[Start]

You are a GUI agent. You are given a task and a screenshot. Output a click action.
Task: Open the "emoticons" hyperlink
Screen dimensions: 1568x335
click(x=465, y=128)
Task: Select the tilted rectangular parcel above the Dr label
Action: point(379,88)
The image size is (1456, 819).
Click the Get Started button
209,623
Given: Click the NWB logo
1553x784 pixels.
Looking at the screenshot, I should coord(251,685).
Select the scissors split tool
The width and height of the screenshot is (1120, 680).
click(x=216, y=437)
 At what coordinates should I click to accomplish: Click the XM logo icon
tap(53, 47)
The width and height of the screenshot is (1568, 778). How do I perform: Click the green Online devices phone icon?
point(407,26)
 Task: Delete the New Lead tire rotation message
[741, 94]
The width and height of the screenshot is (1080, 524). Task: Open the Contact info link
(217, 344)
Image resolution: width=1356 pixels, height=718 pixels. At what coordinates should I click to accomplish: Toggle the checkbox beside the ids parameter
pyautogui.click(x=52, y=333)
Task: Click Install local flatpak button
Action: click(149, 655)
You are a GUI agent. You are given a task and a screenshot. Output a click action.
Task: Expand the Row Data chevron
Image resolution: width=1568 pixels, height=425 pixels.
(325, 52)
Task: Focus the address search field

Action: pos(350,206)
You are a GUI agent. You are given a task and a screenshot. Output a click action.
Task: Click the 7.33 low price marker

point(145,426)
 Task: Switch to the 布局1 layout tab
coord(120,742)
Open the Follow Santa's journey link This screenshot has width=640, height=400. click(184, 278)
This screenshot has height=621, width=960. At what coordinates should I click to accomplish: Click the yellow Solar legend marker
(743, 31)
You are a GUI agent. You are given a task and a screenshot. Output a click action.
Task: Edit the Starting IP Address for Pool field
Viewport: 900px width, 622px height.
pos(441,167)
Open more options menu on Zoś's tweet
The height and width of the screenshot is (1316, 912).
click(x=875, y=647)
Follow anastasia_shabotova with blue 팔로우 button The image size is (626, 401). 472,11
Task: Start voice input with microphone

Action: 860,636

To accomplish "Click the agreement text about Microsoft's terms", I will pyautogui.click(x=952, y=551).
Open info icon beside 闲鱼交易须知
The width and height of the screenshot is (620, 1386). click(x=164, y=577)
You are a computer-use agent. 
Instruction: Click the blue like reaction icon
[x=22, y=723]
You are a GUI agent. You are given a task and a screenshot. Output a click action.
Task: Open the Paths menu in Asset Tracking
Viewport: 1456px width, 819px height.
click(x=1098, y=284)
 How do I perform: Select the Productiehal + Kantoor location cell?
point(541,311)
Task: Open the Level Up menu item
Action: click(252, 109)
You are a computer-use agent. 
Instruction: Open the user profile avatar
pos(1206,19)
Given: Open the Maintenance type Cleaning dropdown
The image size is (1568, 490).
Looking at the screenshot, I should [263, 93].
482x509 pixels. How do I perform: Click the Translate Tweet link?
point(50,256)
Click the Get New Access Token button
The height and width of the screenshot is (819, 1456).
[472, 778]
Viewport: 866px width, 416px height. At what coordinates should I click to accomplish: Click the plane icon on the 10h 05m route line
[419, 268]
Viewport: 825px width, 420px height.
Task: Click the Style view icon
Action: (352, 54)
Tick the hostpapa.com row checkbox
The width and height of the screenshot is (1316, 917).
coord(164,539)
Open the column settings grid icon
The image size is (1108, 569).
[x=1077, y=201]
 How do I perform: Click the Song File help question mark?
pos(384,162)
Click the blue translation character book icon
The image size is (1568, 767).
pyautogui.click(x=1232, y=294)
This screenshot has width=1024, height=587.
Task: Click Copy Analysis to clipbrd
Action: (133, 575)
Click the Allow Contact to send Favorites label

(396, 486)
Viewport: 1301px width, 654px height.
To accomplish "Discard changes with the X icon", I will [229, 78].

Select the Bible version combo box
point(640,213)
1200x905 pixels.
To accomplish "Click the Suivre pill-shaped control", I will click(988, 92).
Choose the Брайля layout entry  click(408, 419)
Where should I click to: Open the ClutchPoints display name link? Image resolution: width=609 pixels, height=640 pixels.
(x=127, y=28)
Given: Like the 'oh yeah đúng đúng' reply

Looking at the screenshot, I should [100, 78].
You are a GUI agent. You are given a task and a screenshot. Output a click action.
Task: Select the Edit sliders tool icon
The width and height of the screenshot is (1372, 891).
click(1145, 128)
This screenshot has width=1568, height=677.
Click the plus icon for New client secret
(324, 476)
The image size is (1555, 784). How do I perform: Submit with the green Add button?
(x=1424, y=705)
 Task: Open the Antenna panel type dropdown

[End]

To do:
Copy out every line in the entries above that contains the word "size".

Final result:
The image size is (1456, 819).
Follow anastasia_shabotova with blue 팔로우 button The image size is (626, 401). 472,11
The image size is (1568, 490).
The image size is (1108, 569).
The image size is (1568, 767).
The image size is (1555, 784). How do I perform: Submit with the green Add button?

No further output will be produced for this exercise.